◆ TASK PROMPT
Please reproduce the part of the tail stock thread that opens with the words "# Home build" and closes with "chrome hydraulic shaft.", renaming "cold rolled steel" to "mild steel" wherever it appears.

◆ ARTICLE
--- BEGIN ---
# Home build tail stock



## iron man (Jun 16, 2013)

I just finised my tail stock for my new/rebuilt rotory table It is all made from cold rolled steel except the movable center that is a chrome hydraulic shaft.


----------



## davidh (Jun 16, 2013)

that is a really neat looking rig.  what size is the rotary table ?  5 or 6" ?
I have not needed the center yet but. . . . I now know where to look for ideas


----------



## iron man (Jun 16, 2013)

It is just a little 4 inch rotory table Grizzly sells them I got it as a gift and did not have the heart to return it so I tore it down modified it and made a really nice little table out of it. I am happy with the way the tails stock turned out for what little time I had in it. Ray


----------



## eightball (Jun 17, 2013)

Thats a great looking job, My hat is off to you sir!


----------



## 8ntsane (Jun 17, 2013)

Very Nice job you have done. It is allways nice to build your own tooling for our machines, even though it could be easyer to purchase them. The pride of building your own tooling is a great thing.

Good Job  :thumbsup:


----------



## valleyboy101 (Jun 17, 2013)

First class job!  I like the finish - It could easily pass for original equipment.
Michael


----------



## Walt (Jun 17, 2013)

Nice work! I'd be proud to make something that good looking.

Walt


----------



## stevecmo (Jun 17, 2013)

That is an outstanding build.  Nice job on re-building the rotab as well.

Steve


----------
--- END ---
◆ AVAILABLE DATA
--- BEGIN ---
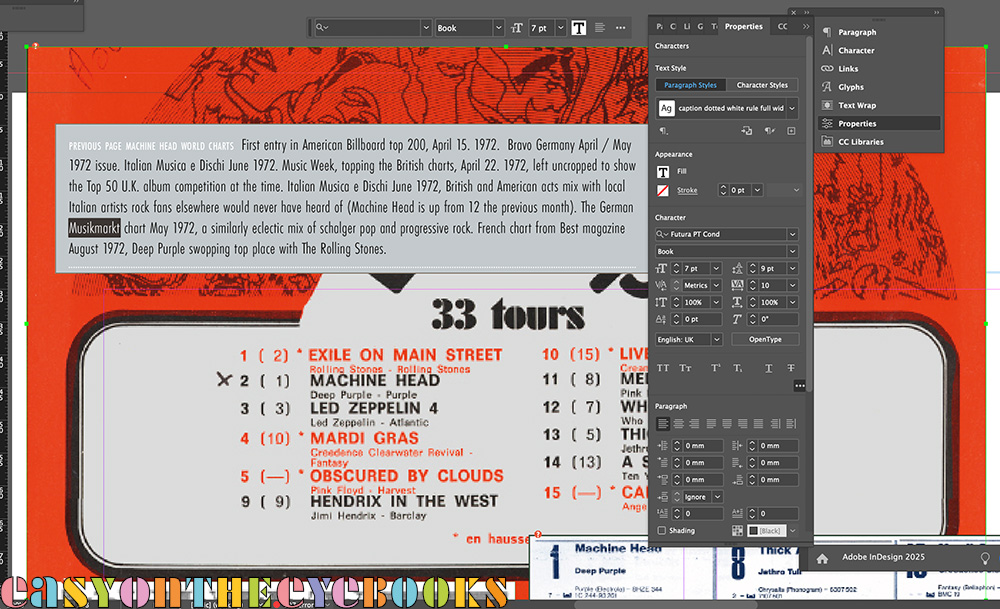Open the Character panel from the dock
The image size is (1000, 609).
856,50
--- END ---
◆ EXPECTED OUTPUT
# Home build tail stock



## iron man (Jun 16, 2013)

I just finised my tail stock for my new/rebuilt rotory table It is all made from mild steel except the movable center that is a chrome hydraulic shaft.